■ **Prompt**: Copy the lines below verbatim, from the line with "Find the location of a particular element. The width" up to and including the line with "Image resolution: width=1579".

Extracted records

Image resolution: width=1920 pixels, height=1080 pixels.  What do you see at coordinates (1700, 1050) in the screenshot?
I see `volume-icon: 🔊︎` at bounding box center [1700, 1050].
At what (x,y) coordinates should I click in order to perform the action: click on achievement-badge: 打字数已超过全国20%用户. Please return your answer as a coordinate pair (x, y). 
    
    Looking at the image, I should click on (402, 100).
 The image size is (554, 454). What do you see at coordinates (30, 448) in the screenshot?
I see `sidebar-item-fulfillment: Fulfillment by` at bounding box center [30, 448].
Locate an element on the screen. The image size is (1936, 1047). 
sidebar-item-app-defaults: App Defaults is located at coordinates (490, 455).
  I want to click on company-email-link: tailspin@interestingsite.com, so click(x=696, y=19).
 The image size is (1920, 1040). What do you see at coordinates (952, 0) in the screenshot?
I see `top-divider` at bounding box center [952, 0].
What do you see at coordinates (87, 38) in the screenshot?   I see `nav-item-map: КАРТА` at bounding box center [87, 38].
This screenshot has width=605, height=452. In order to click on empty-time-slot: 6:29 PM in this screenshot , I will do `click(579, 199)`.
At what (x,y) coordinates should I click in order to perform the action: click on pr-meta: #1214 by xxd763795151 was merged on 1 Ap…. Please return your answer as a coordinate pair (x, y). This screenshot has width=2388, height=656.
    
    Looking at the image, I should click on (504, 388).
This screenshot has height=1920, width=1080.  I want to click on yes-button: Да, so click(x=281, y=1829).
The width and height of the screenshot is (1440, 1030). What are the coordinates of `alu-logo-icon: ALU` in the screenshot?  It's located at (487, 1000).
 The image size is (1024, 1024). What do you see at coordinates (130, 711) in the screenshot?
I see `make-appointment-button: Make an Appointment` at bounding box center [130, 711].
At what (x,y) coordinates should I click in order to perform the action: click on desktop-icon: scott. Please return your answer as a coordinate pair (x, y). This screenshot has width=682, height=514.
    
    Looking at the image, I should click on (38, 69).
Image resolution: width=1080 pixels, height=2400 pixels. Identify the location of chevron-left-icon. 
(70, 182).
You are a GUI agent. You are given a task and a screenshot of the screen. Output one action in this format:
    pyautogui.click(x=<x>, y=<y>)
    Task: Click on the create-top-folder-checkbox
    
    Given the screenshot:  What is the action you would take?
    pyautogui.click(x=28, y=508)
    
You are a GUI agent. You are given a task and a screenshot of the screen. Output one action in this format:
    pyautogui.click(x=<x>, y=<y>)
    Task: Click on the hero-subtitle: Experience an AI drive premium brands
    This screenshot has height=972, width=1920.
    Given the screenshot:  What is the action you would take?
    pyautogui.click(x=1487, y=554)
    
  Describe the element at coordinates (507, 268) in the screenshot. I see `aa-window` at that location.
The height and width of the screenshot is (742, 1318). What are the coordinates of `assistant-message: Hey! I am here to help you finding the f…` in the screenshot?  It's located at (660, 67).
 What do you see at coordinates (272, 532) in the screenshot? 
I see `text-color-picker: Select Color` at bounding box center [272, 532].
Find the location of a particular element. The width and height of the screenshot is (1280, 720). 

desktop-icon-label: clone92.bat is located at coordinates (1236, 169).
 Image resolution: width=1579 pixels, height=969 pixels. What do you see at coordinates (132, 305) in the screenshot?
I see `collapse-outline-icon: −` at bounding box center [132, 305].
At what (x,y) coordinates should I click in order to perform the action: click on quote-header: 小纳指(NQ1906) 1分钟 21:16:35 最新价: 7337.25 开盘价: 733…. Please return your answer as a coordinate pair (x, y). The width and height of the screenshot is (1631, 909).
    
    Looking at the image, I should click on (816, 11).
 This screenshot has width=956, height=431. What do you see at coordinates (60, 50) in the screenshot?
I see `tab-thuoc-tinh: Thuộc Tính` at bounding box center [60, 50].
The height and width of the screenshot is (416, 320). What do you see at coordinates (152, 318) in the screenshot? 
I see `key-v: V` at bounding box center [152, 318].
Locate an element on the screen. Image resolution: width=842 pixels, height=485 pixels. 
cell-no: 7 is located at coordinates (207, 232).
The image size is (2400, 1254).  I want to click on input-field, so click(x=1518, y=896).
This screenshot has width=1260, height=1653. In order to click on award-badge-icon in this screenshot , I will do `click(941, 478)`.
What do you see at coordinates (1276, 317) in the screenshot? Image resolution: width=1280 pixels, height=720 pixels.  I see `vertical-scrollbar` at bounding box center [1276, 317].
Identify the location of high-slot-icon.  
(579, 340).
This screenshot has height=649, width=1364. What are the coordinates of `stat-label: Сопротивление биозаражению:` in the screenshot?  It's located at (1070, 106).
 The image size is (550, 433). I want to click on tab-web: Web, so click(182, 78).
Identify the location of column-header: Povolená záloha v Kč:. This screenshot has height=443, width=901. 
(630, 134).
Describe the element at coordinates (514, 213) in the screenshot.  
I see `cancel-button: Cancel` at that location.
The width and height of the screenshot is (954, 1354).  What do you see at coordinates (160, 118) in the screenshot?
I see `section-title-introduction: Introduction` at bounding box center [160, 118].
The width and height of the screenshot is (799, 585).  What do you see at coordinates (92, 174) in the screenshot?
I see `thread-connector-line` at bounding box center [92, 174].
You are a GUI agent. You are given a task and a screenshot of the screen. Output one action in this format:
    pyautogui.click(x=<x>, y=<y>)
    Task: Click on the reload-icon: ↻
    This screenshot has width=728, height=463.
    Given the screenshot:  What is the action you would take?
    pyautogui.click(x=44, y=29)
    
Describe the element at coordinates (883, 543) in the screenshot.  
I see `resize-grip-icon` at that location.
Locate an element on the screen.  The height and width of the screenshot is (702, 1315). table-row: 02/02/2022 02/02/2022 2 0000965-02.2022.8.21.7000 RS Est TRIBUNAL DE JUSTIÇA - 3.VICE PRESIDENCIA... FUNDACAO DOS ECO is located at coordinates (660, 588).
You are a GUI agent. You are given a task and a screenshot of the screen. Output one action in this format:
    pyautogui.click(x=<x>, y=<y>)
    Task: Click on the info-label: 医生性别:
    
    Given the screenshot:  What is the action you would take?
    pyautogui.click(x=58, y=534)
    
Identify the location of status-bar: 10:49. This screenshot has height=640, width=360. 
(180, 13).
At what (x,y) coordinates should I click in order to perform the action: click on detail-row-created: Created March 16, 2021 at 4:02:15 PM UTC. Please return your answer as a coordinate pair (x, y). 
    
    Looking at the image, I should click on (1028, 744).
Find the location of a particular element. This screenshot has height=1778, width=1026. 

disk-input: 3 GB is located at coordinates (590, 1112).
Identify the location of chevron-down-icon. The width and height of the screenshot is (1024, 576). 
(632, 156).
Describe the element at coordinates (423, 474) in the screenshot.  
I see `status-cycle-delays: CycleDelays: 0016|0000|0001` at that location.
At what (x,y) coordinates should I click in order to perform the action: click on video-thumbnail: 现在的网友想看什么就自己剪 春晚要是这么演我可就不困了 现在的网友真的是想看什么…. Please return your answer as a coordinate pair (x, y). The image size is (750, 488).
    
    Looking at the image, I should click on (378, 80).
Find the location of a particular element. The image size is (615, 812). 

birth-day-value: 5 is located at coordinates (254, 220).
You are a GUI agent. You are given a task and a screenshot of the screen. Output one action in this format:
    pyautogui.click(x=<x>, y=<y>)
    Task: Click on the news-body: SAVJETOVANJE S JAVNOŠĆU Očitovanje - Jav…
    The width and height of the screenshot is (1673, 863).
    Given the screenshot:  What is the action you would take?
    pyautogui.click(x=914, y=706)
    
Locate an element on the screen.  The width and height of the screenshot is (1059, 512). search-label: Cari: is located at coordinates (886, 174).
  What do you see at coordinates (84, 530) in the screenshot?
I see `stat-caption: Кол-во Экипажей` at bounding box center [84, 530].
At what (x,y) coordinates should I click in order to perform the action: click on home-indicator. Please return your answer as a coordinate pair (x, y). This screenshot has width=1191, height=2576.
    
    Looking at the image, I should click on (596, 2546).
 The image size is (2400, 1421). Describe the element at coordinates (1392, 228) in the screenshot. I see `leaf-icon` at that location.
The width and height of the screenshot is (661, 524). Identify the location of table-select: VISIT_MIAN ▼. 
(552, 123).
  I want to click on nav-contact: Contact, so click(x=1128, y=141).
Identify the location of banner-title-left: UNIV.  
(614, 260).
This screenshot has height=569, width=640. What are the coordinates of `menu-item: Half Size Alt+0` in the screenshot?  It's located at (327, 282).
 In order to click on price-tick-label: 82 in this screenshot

■ **Exercise response**:
Find the location of a particular element. The width and height of the screenshot is (1280, 720). 

desktop-icon-label: clone92.bat is located at coordinates (1236, 169).
 Image resolution: width=1579 pixels, height=969 pixels. What do you see at coordinates (132, 305) in the screenshot?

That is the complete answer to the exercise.